### DATA SUPPLIED
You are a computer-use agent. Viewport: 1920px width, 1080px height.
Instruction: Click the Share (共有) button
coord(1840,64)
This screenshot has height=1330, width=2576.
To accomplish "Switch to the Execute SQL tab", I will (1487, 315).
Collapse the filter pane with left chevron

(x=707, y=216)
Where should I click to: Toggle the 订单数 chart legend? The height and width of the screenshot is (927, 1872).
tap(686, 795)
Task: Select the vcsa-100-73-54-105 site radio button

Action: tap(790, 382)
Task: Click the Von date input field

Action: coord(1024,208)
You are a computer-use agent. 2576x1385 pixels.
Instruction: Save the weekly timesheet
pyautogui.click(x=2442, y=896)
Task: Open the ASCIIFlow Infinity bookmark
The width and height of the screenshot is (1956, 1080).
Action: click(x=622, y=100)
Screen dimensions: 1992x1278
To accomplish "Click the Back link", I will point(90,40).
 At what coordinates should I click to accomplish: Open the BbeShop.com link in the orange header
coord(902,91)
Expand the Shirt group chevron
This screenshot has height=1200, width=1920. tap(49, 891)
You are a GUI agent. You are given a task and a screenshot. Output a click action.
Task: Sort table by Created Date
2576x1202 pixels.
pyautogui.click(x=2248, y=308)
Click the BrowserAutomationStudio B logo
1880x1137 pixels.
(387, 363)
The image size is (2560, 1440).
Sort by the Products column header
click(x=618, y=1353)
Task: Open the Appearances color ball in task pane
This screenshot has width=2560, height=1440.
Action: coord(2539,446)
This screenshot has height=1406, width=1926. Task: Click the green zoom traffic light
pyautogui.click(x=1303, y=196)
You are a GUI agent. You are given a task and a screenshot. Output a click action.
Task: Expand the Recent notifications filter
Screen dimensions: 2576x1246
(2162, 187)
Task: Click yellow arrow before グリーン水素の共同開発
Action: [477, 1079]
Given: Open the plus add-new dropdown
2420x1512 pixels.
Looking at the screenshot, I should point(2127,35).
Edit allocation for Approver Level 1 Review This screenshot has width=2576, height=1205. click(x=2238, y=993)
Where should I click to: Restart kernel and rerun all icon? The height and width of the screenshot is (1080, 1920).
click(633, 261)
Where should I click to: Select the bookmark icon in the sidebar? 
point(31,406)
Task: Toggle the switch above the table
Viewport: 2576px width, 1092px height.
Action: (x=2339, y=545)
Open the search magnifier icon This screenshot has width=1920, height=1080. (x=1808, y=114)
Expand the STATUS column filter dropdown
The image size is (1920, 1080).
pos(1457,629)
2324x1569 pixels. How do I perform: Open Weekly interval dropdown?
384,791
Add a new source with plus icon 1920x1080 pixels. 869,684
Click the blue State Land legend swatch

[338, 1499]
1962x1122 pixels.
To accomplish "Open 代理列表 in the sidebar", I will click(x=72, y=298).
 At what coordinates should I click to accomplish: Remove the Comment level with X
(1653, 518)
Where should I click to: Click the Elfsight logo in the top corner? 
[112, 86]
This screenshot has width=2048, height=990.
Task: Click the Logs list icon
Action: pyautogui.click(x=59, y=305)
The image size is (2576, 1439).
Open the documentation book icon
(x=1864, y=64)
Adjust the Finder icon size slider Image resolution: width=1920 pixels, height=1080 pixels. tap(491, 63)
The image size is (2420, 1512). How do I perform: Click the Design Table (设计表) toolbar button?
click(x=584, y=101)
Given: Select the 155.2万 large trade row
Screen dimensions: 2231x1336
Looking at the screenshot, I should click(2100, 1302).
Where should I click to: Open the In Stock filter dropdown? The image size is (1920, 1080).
######
### [EXERCISE AIM]
Word for word, restate the material above.

### [RESPONSE]
You are a computer-use agent. Viewport: 1920px width, 1080px height.
Instruction: Click the Share (共有) button
coord(1840,64)
This screenshot has height=1330, width=2576.
To accomplish "Switch to the Execute SQL tab", I will (1487, 315).
Collapse the filter pane with left chevron

(x=707, y=216)
Where should I click to: Toggle the 订单数 chart legend? The height and width of the screenshot is (927, 1872).
tap(686, 795)
Task: Select the vcsa-100-73-54-105 site radio button

Action: tap(790, 382)
Task: Click the Von date input field

Action: coord(1024,208)
You are a computer-use agent. 2576x1385 pixels.
Instruction: Save the weekly timesheet
pyautogui.click(x=2442, y=896)
Task: Open the ASCIIFlow Infinity bookmark
The width and height of the screenshot is (1956, 1080).
Action: click(x=622, y=100)
Screen dimensions: 1992x1278
To accomplish "Click the Back link", I will point(90,40).
 At what coordinates should I click to accomplish: Open the BbeShop.com link in the orange header
coord(902,91)
Expand the Shirt group chevron
This screenshot has height=1200, width=1920. tap(49, 891)
You are a GUI agent. You are given a task and a screenshot. Output a click action.
Task: Sort table by Created Date
2576x1202 pixels.
pyautogui.click(x=2248, y=308)
Click the BrowserAutomationStudio B logo
1880x1137 pixels.
(387, 363)
The image size is (2560, 1440).
Sort by the Products column header
click(x=618, y=1353)
Task: Open the Appearances color ball in task pane
This screenshot has width=2560, height=1440.
Action: coord(2539,446)
This screenshot has height=1406, width=1926. Task: Click the green zoom traffic light
pyautogui.click(x=1303, y=196)
You are a GUI agent. You are given a task and a screenshot. Output a click action.
Task: Expand the Recent notifications filter
Screen dimensions: 2576x1246
(2162, 187)
Task: Click yellow arrow before グリーン水素の共同開発
Action: [477, 1079]
Given: Open the plus add-new dropdown
2420x1512 pixels.
Looking at the screenshot, I should point(2127,35).
Edit allocation for Approver Level 1 Review This screenshot has width=2576, height=1205. click(x=2238, y=993)
Where should I click to: Restart kernel and rerun all icon? The height and width of the screenshot is (1080, 1920).
click(633, 261)
Where should I click to: Select the bookmark icon in the sidebar? 
point(31,406)
Task: Toggle the switch above the table
Viewport: 2576px width, 1092px height.
Action: (x=2339, y=545)
Open the search magnifier icon This screenshot has width=1920, height=1080. (x=1808, y=114)
Expand the STATUS column filter dropdown
The image size is (1920, 1080).
pos(1457,629)
2324x1569 pixels. How do I perform: Open Weekly interval dropdown?
384,791
Add a new source with plus icon 1920x1080 pixels. 869,684
Click the blue State Land legend swatch

[338, 1499]
1962x1122 pixels.
To accomplish "Open 代理列表 in the sidebar", I will click(x=72, y=298).
 At what coordinates should I click to accomplish: Remove the Comment level with X
(1653, 518)
Where should I click to: Click the Elfsight logo in the top corner? 
[112, 86]
This screenshot has width=2048, height=990.
Task: Click the Logs list icon
Action: pyautogui.click(x=59, y=305)
The image size is (2576, 1439).
Open the documentation book icon
(x=1864, y=64)
Adjust the Finder icon size slider Image resolution: width=1920 pixels, height=1080 pixels. tap(491, 63)
The image size is (2420, 1512). How do I perform: Click the Design Table (设计表) toolbar button?
click(x=584, y=101)
Given: Select the 155.2万 large trade row
Screen dimensions: 2231x1336
Looking at the screenshot, I should click(2100, 1302).
Where should I click to: Open the In Stock filter dropdown? The image size is (1920, 1080).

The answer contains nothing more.